L’Ours est un écrivain comme les autres, Kokor, d’après le roman de William Kotzwinkle. Editions Futuropolis, 128 pages, 21 euros.
En 2016, l’extravagant écrivain américain William Kotzwinkle (auteur notamment d’une novelisation d’E.T.) obtenait un certain succès avec son roman L’ours est un écrivain comme les autres. Et parmi ses lecteurs s’est trouvé un certain Alain Kokor. Aujourd’hui, L’auteur havrais s’empare donc, pour sa première adaptation littéraire, des aventures de ce plantigrade romancier ; un personnage qui s’insère bien dans son propre univers poétique et doucement loufoque, plein de supplément d’âme ou de vers à pied.
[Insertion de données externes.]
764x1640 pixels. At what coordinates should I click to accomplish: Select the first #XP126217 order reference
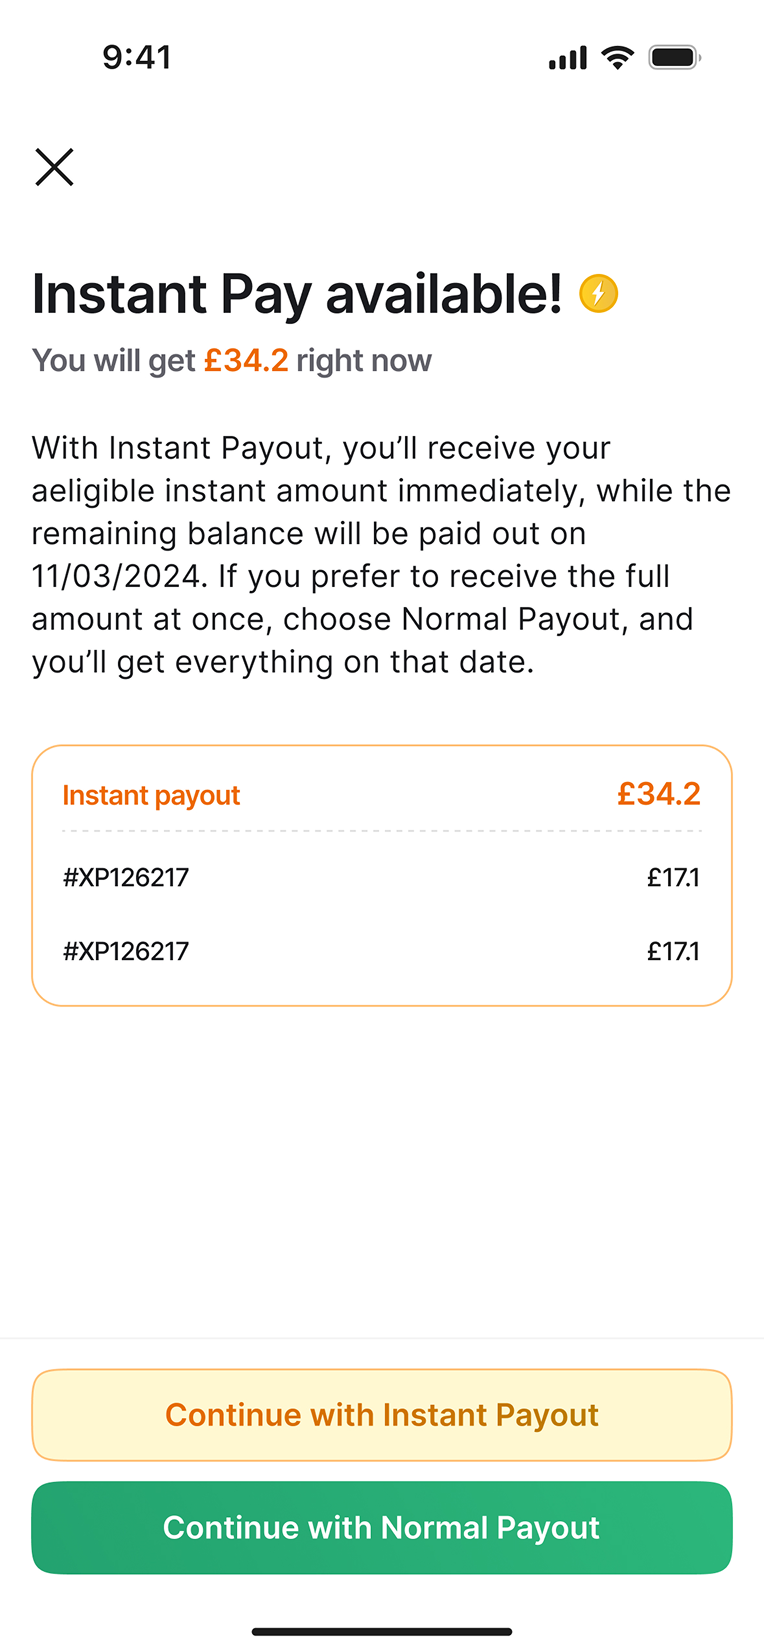[126, 877]
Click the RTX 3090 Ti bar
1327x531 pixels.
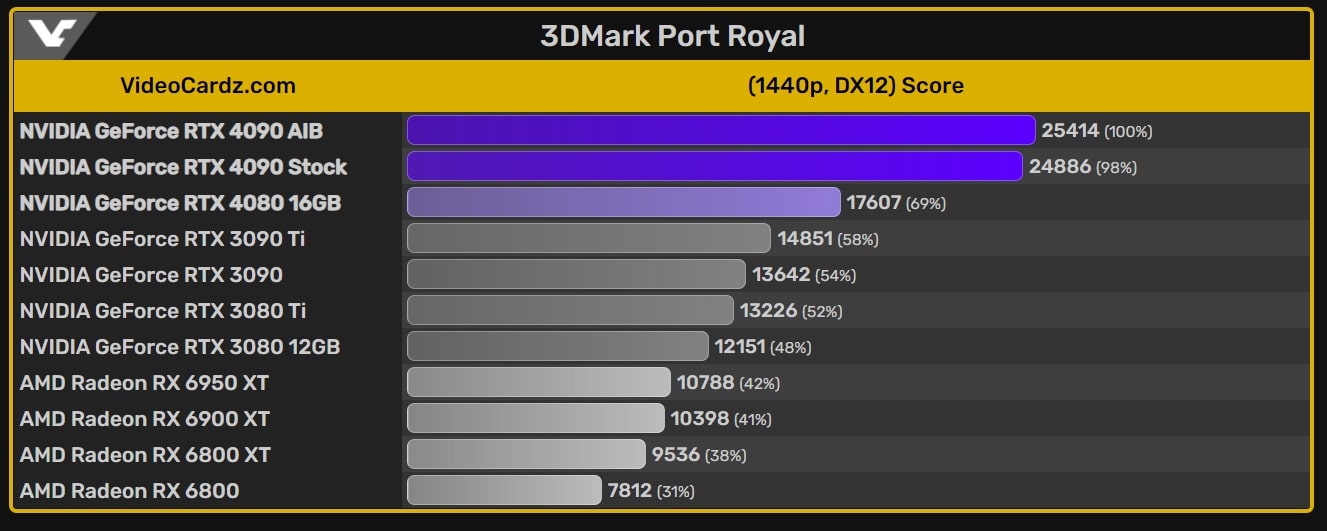[588, 239]
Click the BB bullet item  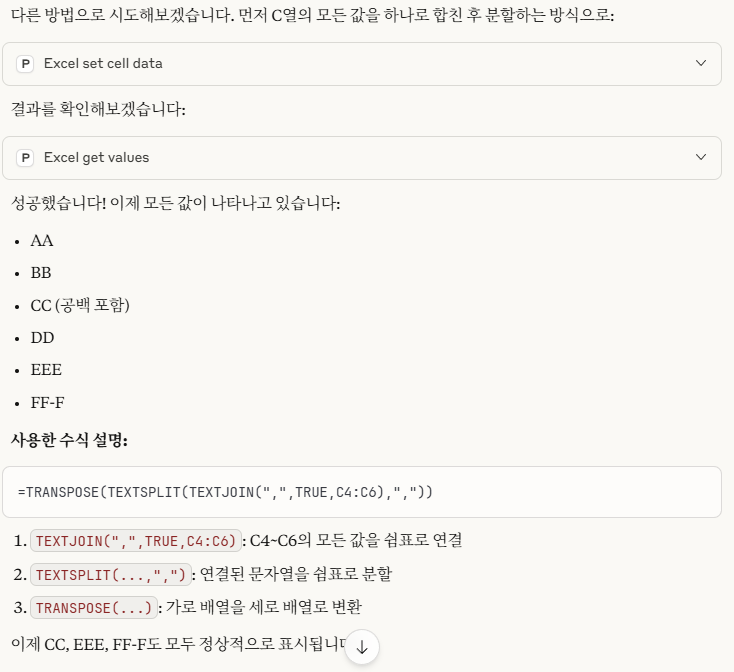tap(41, 273)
Tout débute pourtant de manière presque réaliste dans ce récit, lorsque l’écrivain Arthur Bramhall, qui s’était isolé dans un coin perdu du Maine pour écrire, voit son roman – compilation laborieuse de grands succès littéraire – détruit par un incendie. Dépassant la dépression, Bramhall se remet à l’écriture avec acharnement. Et il rédige alors son chef d’oeuvre, Désir et Destinée. Pour ne pas revivre le traumatisme précédent, il prend la précaution d’enterrer son oeuvre au pied d’un arbre, au fond de la forêt. Loin des hommes et de leurs dangers… mais sous le regard interloqué d’un ours qui, avec sa logique primaire et animale, voit dans ces feuillets une perspective d’argent qui pourrait lui permettre d’acheter plein de miel. Et bientôt, après plusieurs péripéties qui vont l’amener jusqu’à New York, il parviendra tout naturellement à vendre le livre à un éditeur, à devenir un auteur de best-sellers courtisé sous le nom d’emprunt de Dan Flakes et même à connaître l’amour dans les bras d’une séduisante journaliste. Sans rien perdre de son animalité première.
Dans ce qui est avant tout une bonne satire du monde éditorial, le grand défi est bien sûr de rendre crédible cette transformation d’un ours – un vrai ours brun, tout en poils et en rondeur – en romancier à succès. Et cela donc sans rien masquer de la réalité animale de l’ours. Ici, cette transition s’opère par le biais de pictogrammes qui expriment, avec une grande lisibilité, la pensée sommaire du personnage. Ensuite, il en va comme de beaucoup d’oeuvres fantastiques ou absurdes: il suffit d’y croire ou de le vouloir, comme le petit monde littéraire new yorkais ne va pas s’attacher à l’apparence ou à la personnalité de l’auteur à partir du moment où son oeuvre apparaît intéressante et, surtout, susceptible d’être source de bénéfices !
Face à cela, avec sa candeur, l’ours fait figure de candide et de révélateur de la société humaine. L’animal s’humanise, sans perdre un certain bon sens, et où l’homme s’isole et s’animalise.
Le style de Kokor se prête bien à cette critique doucement ironique du monde littéraire, avec son trait simple, cette capacité à susciter l’expressivité à partir d’un rien, le tout restitué dans une bichromie rouge-orangée qui donne un ton original et une touche d’étrangeté supplémentaire à cette drôle de fable.